[Stored data entries]
########################################

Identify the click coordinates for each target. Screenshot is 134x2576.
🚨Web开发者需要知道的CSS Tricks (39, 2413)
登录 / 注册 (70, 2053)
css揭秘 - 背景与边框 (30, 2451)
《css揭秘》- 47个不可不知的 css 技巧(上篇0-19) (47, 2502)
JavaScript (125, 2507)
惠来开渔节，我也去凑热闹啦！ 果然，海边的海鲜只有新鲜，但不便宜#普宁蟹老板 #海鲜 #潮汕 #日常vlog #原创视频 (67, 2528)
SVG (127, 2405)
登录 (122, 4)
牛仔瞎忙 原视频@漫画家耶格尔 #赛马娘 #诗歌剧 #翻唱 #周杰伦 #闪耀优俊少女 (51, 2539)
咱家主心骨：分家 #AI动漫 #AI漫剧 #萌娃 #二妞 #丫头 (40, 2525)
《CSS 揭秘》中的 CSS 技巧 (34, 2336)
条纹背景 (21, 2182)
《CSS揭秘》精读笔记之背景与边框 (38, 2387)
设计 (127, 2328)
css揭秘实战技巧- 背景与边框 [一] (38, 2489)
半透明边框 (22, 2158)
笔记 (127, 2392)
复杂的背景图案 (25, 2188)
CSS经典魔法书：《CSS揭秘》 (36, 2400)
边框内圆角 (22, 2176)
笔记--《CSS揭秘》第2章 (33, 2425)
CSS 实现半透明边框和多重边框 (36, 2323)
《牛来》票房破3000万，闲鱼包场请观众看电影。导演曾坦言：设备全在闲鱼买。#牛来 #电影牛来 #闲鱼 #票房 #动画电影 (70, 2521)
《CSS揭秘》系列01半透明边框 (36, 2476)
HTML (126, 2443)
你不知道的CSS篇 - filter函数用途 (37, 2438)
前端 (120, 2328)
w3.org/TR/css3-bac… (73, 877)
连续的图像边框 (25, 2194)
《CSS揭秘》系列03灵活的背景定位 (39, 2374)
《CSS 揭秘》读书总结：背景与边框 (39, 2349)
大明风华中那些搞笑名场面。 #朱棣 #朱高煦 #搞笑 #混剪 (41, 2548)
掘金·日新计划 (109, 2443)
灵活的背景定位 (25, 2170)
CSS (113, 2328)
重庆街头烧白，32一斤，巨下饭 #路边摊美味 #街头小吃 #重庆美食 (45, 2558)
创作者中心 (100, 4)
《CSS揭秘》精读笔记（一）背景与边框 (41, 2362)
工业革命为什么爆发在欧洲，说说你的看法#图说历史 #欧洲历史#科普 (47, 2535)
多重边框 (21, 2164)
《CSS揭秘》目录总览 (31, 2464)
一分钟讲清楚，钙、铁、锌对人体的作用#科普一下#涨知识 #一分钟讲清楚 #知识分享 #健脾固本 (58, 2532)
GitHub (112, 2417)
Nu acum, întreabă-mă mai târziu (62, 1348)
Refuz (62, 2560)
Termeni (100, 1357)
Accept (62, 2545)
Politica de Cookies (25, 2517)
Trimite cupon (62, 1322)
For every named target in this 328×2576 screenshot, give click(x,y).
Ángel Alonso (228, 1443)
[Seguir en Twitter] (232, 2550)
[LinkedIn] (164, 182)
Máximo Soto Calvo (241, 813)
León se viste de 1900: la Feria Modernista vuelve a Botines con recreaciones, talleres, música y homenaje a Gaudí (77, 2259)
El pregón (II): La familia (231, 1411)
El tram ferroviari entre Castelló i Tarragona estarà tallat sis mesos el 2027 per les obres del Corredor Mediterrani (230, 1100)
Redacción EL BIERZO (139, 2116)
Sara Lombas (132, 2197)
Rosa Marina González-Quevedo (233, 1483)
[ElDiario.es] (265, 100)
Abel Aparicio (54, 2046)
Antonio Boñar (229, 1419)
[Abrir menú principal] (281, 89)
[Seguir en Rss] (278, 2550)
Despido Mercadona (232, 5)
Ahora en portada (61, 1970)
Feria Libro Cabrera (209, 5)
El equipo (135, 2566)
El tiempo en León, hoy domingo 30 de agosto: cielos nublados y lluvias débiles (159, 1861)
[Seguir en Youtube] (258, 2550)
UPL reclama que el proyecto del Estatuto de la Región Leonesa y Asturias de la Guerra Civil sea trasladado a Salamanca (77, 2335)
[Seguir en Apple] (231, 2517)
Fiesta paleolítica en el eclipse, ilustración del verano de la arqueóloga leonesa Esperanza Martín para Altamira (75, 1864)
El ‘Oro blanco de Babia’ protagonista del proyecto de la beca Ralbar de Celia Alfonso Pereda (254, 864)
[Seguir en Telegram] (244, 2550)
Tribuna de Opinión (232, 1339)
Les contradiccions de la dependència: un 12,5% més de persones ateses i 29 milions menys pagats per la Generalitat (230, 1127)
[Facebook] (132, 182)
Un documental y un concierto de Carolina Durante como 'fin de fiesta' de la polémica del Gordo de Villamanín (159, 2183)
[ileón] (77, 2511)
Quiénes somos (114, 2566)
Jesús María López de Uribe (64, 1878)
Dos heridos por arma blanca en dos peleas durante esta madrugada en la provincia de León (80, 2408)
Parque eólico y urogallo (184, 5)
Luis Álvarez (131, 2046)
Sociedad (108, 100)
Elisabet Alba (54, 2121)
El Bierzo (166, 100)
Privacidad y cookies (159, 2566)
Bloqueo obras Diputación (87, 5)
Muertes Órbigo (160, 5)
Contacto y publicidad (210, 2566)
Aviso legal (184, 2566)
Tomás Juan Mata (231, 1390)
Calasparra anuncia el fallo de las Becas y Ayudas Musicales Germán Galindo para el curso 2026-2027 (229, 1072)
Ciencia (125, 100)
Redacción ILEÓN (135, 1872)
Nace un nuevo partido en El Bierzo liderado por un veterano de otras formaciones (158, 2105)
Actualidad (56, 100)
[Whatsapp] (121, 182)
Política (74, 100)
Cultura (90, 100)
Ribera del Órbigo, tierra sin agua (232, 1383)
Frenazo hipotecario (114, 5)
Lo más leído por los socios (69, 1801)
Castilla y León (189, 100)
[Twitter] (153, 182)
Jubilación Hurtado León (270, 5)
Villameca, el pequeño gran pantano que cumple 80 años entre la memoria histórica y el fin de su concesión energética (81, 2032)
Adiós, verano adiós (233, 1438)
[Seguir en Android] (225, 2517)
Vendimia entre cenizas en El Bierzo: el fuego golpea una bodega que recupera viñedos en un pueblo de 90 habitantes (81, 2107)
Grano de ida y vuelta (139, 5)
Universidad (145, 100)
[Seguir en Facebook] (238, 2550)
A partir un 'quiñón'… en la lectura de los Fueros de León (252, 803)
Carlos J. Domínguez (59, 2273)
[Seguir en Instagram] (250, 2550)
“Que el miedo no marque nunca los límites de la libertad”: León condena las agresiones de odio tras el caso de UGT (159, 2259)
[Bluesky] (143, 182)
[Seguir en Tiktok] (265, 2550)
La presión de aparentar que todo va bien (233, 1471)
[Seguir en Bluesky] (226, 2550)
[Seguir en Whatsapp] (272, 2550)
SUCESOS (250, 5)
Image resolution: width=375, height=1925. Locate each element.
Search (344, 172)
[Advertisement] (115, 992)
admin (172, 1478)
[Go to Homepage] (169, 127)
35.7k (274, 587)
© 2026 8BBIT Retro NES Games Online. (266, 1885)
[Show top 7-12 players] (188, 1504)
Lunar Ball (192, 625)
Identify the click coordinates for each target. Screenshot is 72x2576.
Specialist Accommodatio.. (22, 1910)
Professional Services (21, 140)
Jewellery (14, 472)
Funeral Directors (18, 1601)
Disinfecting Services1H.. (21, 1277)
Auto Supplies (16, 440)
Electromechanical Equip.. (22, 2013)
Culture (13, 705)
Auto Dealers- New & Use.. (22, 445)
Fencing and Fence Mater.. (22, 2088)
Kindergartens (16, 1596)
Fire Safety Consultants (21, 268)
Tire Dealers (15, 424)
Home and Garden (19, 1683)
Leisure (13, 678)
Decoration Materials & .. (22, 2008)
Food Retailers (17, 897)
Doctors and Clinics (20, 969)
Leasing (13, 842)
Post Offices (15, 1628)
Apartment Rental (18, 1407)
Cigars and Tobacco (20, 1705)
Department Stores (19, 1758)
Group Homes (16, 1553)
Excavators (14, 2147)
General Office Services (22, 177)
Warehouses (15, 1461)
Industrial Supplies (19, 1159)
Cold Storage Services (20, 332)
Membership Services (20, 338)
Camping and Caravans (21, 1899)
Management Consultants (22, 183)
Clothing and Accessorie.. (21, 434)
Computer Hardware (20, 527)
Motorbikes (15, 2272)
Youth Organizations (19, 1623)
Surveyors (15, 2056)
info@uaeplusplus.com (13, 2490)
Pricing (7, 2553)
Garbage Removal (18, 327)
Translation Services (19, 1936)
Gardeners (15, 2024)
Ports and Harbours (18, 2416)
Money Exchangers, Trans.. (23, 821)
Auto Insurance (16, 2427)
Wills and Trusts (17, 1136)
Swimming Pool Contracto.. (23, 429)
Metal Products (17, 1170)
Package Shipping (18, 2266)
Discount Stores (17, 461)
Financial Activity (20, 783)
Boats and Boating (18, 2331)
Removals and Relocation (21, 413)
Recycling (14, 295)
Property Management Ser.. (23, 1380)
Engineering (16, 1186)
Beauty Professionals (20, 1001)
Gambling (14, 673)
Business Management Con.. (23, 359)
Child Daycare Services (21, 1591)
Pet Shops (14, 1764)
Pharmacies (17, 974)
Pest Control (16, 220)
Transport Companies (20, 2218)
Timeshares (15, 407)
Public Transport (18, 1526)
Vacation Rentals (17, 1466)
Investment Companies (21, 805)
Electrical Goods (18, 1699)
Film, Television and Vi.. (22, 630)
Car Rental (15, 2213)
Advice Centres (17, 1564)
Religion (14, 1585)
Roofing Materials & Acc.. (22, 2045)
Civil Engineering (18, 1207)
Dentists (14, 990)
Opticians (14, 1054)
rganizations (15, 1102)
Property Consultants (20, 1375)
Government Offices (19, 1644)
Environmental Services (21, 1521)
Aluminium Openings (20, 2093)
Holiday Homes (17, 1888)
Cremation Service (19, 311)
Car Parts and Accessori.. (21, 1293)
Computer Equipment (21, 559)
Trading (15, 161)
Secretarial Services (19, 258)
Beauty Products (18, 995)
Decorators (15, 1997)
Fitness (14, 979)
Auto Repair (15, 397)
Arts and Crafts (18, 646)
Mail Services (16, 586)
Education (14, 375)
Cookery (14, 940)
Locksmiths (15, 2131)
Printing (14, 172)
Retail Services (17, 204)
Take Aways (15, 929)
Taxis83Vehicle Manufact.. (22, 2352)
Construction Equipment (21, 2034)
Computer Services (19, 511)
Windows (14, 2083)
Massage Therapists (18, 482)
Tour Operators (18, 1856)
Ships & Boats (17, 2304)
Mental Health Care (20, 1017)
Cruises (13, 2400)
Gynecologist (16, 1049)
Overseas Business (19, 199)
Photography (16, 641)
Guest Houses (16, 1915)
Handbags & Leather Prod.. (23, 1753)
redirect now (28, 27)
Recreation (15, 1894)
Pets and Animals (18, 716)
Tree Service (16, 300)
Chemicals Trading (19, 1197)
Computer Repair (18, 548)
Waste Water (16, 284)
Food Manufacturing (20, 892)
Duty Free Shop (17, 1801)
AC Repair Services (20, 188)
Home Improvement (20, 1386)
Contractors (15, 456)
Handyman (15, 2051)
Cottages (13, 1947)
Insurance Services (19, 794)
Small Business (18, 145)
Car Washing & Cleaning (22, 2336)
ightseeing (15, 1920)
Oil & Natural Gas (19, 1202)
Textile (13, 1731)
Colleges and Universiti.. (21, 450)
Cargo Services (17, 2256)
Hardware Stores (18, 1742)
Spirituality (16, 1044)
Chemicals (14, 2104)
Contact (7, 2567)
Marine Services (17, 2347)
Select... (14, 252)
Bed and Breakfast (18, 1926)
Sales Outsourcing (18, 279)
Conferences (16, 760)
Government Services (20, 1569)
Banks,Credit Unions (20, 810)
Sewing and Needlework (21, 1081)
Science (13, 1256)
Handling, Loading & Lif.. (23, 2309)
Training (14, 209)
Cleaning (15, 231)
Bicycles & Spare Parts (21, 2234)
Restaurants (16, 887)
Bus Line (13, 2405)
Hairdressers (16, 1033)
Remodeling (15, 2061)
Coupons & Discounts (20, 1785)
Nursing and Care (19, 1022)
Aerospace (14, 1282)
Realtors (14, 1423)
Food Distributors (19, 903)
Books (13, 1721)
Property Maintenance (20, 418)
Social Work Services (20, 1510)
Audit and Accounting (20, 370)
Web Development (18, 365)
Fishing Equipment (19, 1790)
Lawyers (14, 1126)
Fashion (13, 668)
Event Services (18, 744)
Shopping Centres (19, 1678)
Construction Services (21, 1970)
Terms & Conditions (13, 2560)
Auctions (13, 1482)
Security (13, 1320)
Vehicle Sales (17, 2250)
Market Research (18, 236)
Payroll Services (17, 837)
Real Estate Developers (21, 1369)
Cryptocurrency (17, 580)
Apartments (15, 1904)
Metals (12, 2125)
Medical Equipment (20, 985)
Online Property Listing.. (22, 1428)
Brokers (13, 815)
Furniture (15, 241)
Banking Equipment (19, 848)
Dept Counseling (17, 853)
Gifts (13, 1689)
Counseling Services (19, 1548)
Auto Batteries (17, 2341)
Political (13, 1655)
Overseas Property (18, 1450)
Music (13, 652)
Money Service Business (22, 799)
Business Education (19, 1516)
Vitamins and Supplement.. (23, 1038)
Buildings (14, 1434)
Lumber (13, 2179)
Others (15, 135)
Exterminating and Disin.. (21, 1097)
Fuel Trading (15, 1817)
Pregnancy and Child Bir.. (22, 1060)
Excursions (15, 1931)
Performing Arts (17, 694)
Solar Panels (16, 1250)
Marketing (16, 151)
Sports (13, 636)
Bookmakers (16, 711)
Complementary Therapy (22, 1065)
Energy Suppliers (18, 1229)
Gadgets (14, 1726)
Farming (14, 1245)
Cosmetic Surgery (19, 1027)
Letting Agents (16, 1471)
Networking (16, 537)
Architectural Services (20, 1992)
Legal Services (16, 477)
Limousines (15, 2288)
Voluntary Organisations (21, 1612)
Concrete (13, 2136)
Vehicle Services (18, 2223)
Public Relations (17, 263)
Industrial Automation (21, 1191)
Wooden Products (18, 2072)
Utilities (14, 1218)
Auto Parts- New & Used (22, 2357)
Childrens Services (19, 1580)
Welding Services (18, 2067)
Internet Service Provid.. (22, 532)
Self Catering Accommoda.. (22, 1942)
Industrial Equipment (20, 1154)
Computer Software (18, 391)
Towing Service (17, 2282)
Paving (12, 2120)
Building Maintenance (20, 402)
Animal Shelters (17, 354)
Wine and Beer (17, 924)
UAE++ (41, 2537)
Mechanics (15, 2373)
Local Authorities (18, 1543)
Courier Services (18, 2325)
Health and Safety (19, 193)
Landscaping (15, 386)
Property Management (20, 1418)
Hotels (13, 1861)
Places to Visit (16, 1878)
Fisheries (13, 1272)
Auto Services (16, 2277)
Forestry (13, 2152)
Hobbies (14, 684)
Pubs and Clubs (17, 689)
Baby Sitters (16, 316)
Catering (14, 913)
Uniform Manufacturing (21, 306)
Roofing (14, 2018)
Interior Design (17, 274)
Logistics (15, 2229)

########################################

In the records above, find the lines holding "Stores". Copy each one.

- **ANSWER SPACE**
Department Stores (19, 1758)
Discount Stores (17, 461)
Hardware Stores (18, 1742)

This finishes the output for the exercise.